Neurological limitations are one reason why machines might, at times, be better pilots than humans. “You don’t want to take away the complex decisions so much as the complex maneuvering that goes along with the decisions,” Cummings said. “For example, it would be better if a computer could take over during air combat maneuvering because a computer can probably fly closer to exact limits than a human can. A computer could sense better that a human is about to pass out than a human can.”

Too much automatic pilot technology in the cockpit can also make flying far more dangerous, according to experts. That’s why getting pilots and automatic flight systems to communicate effectively remains so difficult. Barbara Burian, senior research associate at NASA’s Ames Research Center, has shown that “the presence of advanced technology in the cockpit does not necessarily eliminate high workload events during a flight.” When poorly designed, autopilot tools are more likely to add to pilot workload than decrease it, Burian’s research shows.

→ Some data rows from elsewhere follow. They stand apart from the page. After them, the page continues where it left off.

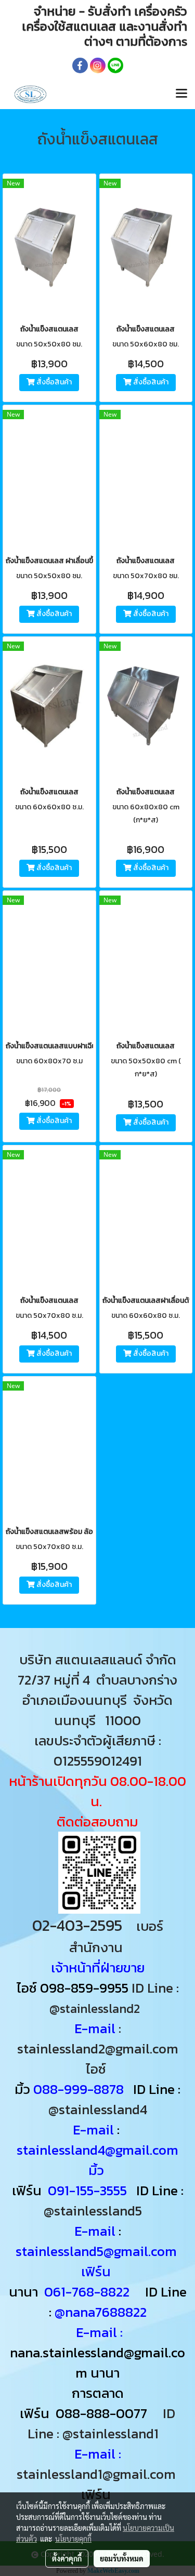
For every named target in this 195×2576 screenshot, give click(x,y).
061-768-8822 (88, 2291)
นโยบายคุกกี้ (73, 2538)
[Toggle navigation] (181, 94)
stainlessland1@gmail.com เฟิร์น (98, 2484)
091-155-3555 (87, 2190)
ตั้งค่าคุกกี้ (67, 2558)
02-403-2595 (77, 1925)
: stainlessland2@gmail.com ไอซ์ (97, 2048)
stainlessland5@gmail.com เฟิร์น (98, 2261)
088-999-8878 (78, 2089)
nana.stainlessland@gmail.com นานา (97, 2362)
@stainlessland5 (96, 2210)
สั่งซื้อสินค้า (53, 382)
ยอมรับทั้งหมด (122, 2558)
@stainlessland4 (97, 2109)
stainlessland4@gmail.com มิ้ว (97, 2160)
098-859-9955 (84, 1988)
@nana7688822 (101, 2312)
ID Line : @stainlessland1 (102, 2423)
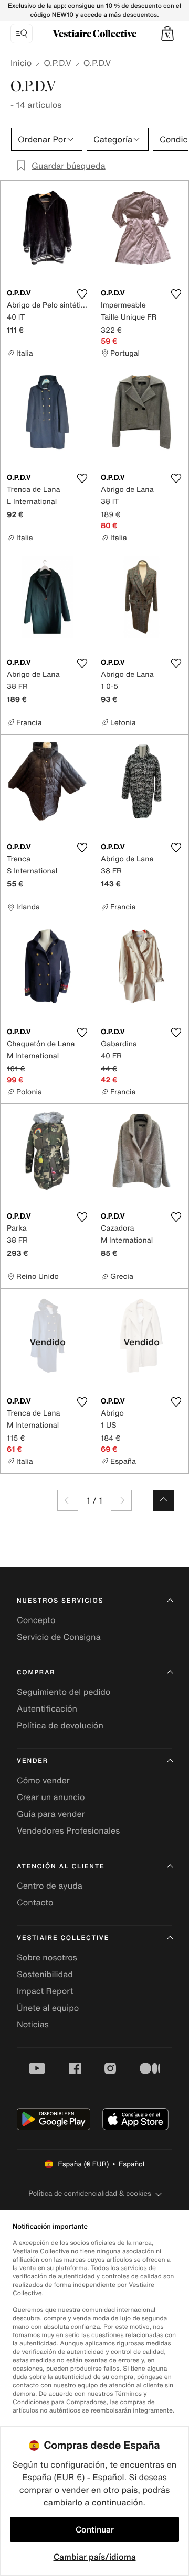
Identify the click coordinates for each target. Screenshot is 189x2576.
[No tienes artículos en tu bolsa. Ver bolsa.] (167, 33)
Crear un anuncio (51, 1797)
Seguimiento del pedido (63, 1691)
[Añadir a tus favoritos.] (82, 294)
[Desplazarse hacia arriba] (163, 1500)
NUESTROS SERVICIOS (60, 1600)
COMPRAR (36, 1672)
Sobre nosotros (47, 1957)
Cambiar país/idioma (95, 2556)
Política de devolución (60, 1725)
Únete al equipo (48, 2007)
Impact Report (45, 1991)
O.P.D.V (57, 63)
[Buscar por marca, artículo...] (21, 33)
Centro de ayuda (49, 1885)
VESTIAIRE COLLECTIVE (63, 1938)
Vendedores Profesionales (68, 1830)
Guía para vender (51, 1813)
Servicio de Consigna (59, 1636)
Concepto (36, 1620)
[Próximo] (121, 1500)
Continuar (95, 2529)
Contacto (35, 1902)
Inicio (21, 63)
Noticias (33, 2024)
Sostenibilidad (45, 1974)
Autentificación (47, 1708)
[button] (167, 33)
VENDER (32, 1761)
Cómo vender (43, 1780)
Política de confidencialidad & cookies (89, 2193)
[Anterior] (67, 1500)
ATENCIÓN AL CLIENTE (61, 1866)
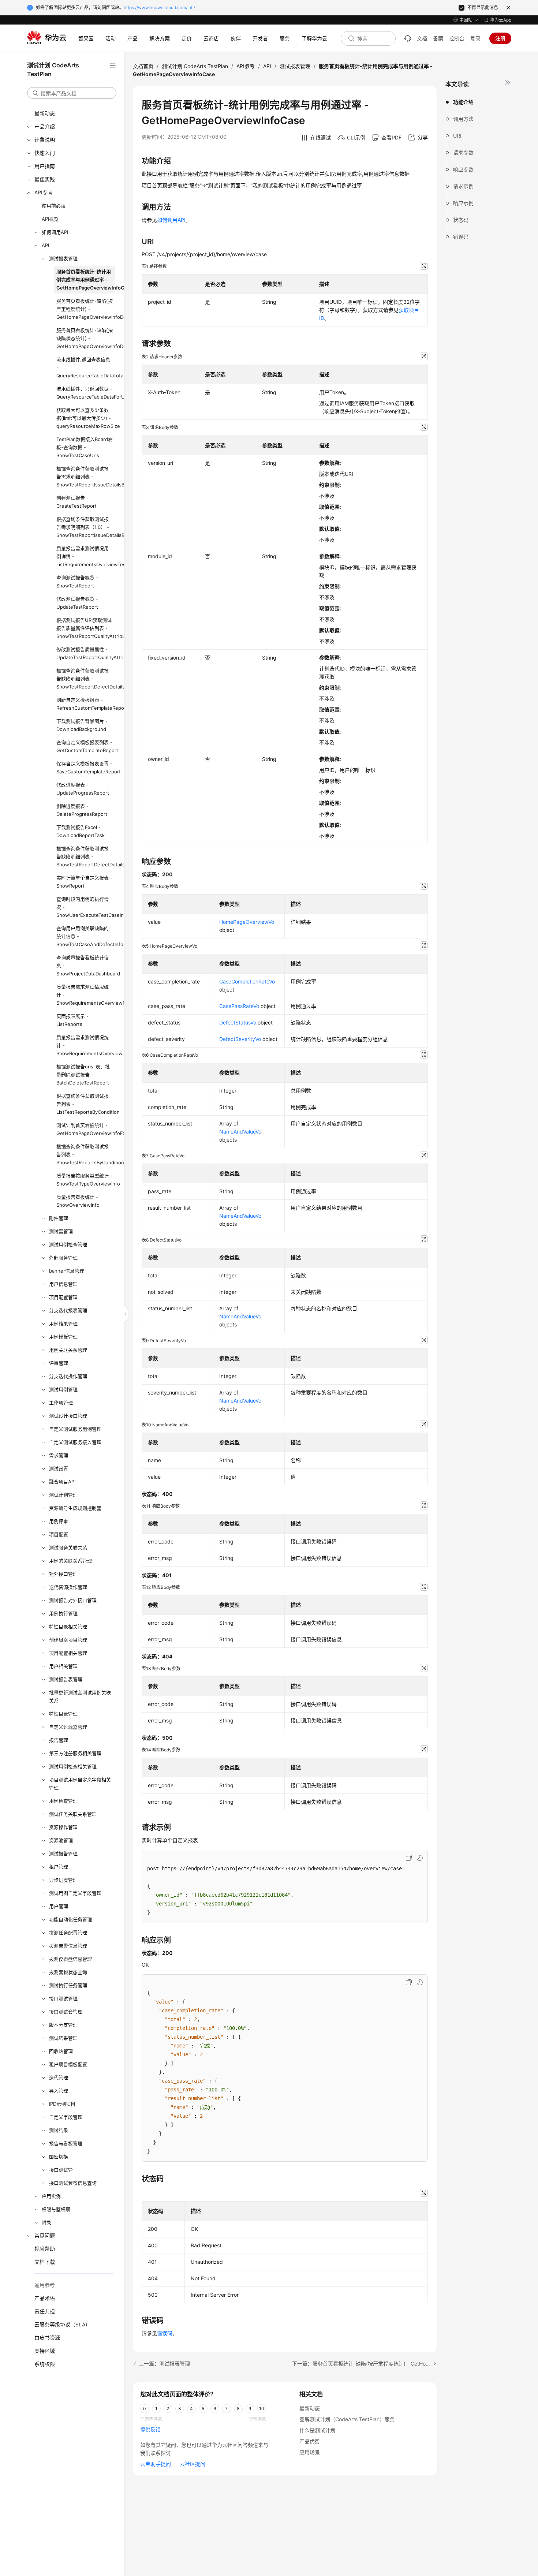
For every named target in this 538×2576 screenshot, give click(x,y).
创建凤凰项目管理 (68, 1640)
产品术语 (44, 2298)
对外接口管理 (63, 1574)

Autopilots also can create new dangers if the system has the authority to make too many decisions, as evidenced by Air Transat Flight 236 in 2001. That plane’s automatic fuel system relayed a very subtle message to the pilots that it‘s diverting fuel, but did not explain why. Fuel continued to be diverted to a leaky engine, causing a total power failure mid-air. The pilot glided the plane to an emergency landing with no fuel.

“The fuel leak that was unrecognized early on was aggravated by the fact that the fuel management system was pulling good, usable fuel from the tanks that weren’t leaking and shoving it into the tank that was,” Ohio State University Aviation researcher Shawn Pruchnicki told Defense One. He calls it a “classic example” of how hard it is to design an automatic system that reduces workload but still communicates effectively without “bugging” the pilot.

“It’s really difficult to establish that balance between more autonomy and less. Where do you put the human in the loop? That’s something that we’re struggling with in terms of the newer [autopilot] designs,” Pruchnicki said. “We’ve created automated systems that are powerful, strong and silent. And they’ve played a role in accidents where the crews have not been aware of what the automated system is doing.”

Is the ALIAS kit just an intermediate step to a fully automated Air Force? Cummings says yes. We may live in the age of high-performance unmanned vehicles, but the military aircraft under the decks of aircraft carriers need pilots. “The kit that they want to build would be adaptable across systems. It’s to fill the gap,” she said.

“What they’re effectively doing is building the kit for the F-35,” which Cummings calls a “ridiculously expensive, very marginally capable” airplane. “What are we going to do with all of those in the future? We might be able to make them more useful by turning them into partially piloted vehicles.”